Indiana’s motion to alter the judgment allowing both females in a same-sex marriage to be listed on their child’s birth certificate was met with a sharp caution from the bench about re-litigating or attempting to limit the court’s order.
Judge Tanya Walton Pratt of the U.S. District Court for the Southern District of Indiana, Indianapolis Division, issued a ruling Dec. 30 granting in part and denying in part the state’s motion to alter or amend judgment in Ashlee Henderson and Ruby Henderson, et al. v Dr. Jerome Adams, et al., 1:15-cv-00220.
The Hendersons and seven other female, same-sex married couples and their children had filed a complaint against the state because the birth certificates only listed the birth mother as a parent.
Finding that Indiana was discriminating against these women and violating the Equal Protection and Due Process clauses, the court entered a permanent injunction preventing the state from withholding the presumption of parenthood to female, same-sex spouses of birth mothers.

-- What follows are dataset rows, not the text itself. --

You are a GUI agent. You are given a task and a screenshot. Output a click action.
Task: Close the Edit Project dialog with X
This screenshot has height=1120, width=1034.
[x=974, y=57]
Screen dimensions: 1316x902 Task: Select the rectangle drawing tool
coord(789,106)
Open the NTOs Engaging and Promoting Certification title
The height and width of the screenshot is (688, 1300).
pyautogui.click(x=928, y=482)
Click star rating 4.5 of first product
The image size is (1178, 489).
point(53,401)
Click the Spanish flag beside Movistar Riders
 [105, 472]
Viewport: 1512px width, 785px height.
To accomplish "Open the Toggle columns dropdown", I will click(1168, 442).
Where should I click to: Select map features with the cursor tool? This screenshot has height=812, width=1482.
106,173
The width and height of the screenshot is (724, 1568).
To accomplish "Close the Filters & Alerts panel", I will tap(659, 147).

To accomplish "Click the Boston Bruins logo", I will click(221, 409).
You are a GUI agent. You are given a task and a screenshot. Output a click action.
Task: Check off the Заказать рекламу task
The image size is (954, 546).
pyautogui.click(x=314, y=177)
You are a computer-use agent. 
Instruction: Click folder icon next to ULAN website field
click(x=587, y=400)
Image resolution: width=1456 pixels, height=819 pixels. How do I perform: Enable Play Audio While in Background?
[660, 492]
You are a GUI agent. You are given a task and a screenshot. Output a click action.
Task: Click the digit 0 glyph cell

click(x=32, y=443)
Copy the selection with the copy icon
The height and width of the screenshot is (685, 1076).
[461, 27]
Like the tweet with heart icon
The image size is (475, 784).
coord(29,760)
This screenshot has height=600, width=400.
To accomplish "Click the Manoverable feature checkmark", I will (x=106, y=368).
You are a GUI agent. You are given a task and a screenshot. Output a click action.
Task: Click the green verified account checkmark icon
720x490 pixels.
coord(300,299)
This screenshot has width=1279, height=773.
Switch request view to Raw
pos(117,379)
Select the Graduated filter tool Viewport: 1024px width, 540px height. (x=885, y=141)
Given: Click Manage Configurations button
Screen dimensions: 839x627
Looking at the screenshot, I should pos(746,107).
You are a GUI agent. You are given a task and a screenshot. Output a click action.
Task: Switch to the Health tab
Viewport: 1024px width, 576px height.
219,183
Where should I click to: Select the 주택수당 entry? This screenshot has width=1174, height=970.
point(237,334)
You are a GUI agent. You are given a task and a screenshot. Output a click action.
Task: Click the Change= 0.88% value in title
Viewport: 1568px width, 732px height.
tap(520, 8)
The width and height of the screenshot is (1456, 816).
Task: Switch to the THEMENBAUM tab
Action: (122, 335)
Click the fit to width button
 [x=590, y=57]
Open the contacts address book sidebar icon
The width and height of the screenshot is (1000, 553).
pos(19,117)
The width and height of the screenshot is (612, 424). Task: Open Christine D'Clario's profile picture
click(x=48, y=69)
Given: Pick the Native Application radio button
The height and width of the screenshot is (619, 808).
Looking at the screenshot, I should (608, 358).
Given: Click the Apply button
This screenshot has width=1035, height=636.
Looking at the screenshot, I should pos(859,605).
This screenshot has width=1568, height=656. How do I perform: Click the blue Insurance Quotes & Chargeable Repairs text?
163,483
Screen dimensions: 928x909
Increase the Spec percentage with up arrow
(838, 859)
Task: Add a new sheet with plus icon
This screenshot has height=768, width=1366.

The state responded to the June 2016 ruling with a motion asking the court to modify and clarify the declaratory judgment and permanent injunction.
In particular, it requested the court remove its order barring the state from enforcing the “born in wedlock” and “born out of wedlock” statutes. Indiana argued the plaintiffs lack standing because the law only applies to adoption proceedings.
However, the court provided a reminder that the state’s Fed. R. Civ. P. Rule 59(e) motion is not an opportunity to re-litigate motions.
Pratt wrote, “Because the State Defendant has failed to point out a manifest error of law or fact and seems to simply relitigate its argument from its summary judgment reply brief, the Court DENIES the Motion to Amend Judgment regarding the request to remove any declaration or injunction directed at Indiana Code 31-9-2-15 and 31-9-2-16.”
Again, the court fired back when the state asked for clarification of whether the permanent injunction applied only to wives of birth mothers who conceived through artificial insemination by an anonymous donor.
The court noted that nowhere in its order were “anonymous donors” discussed or considered.
“The Order means what it says and says what it means,” Pratt wrote. “It applies to female, same-sex spouses of birth mothers and children born to a birth mother who is married to a same-sex spouse. It does not apply additional limitations as the State Defendant questions.”